[Available records]:

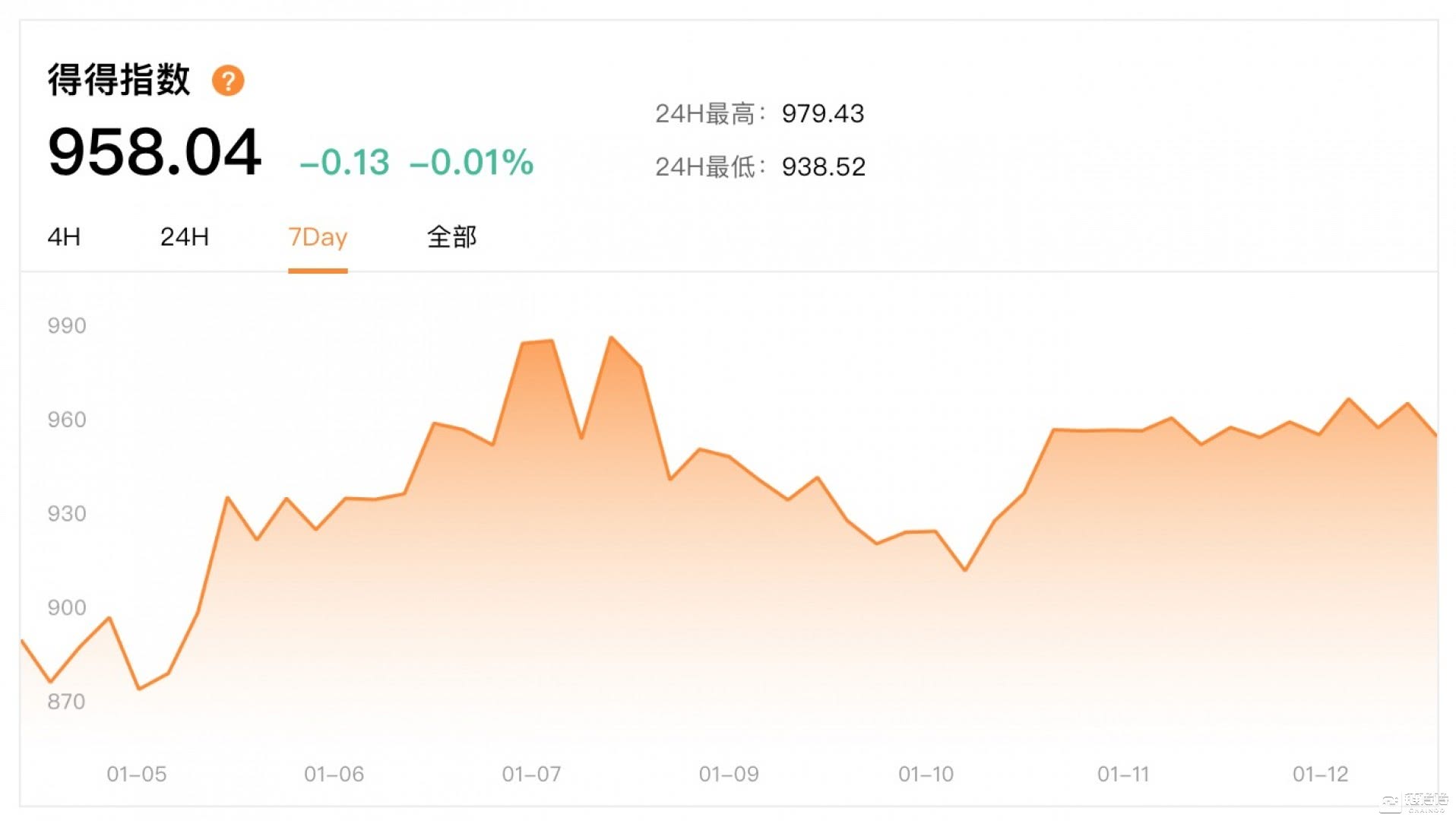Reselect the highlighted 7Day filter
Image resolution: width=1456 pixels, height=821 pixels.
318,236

--

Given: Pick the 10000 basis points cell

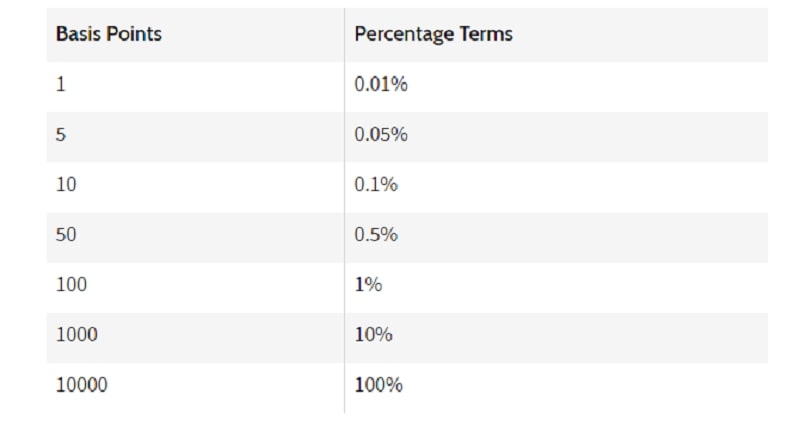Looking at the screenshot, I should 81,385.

[Work to complete]:
Pull out every line of the listing above that contains the string "basis".

[Written answer]:
Given: Pick the 10000 basis points cell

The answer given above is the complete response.